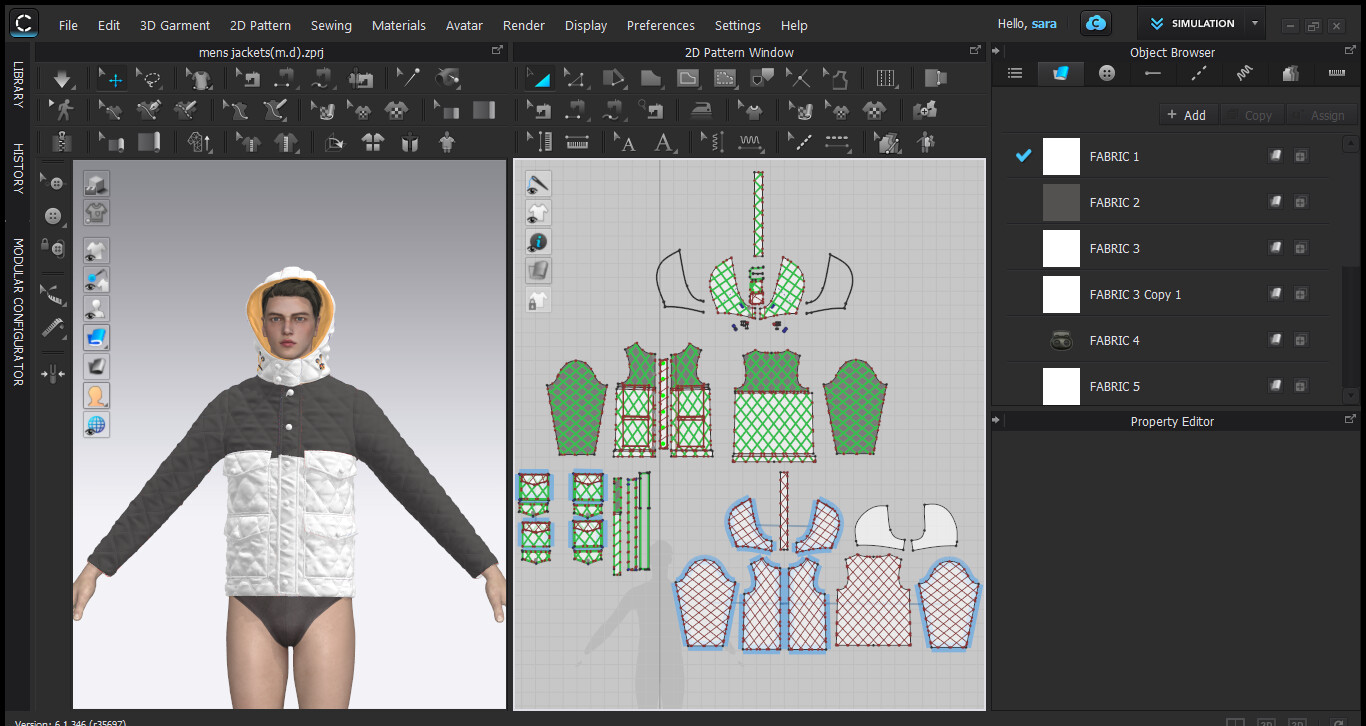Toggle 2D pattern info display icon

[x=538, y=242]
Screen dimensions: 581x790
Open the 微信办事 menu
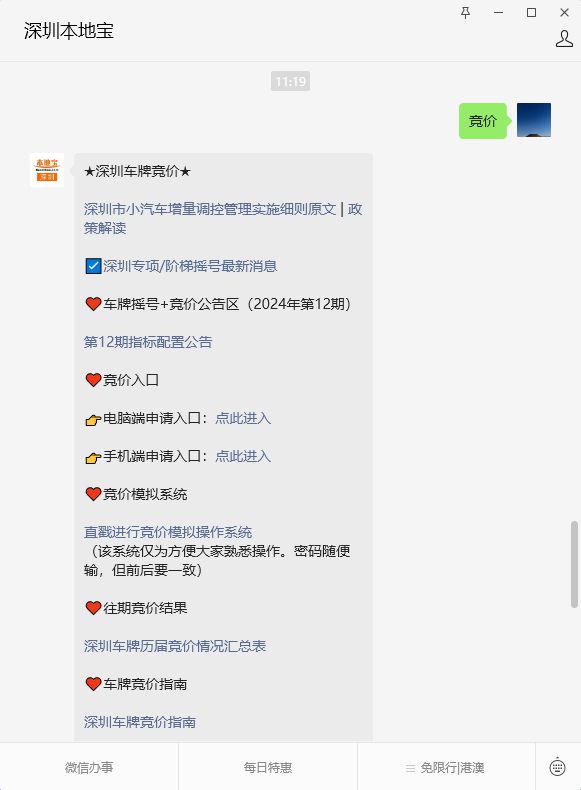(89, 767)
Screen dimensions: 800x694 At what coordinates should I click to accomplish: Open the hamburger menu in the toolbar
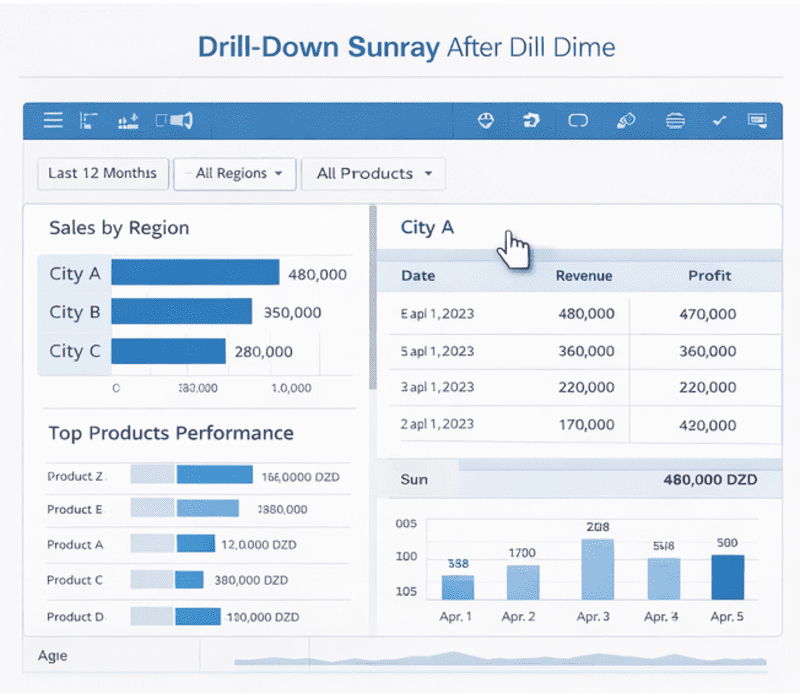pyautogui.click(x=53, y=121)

━━━━━━━━

Exercise >>
All lines above between the line that contains "Screen dimensions: 581x790" and the last line of the entries, both included, must be transcribed exactly. No pictures are to appear.

Response box >>
Screen dimensions: 581x790
Open the 微信办事 menu
(89, 767)
Screen dimensions: 800x694 At what coordinates should I click to accomplish: Open the hamburger menu in the toolbar
pyautogui.click(x=53, y=121)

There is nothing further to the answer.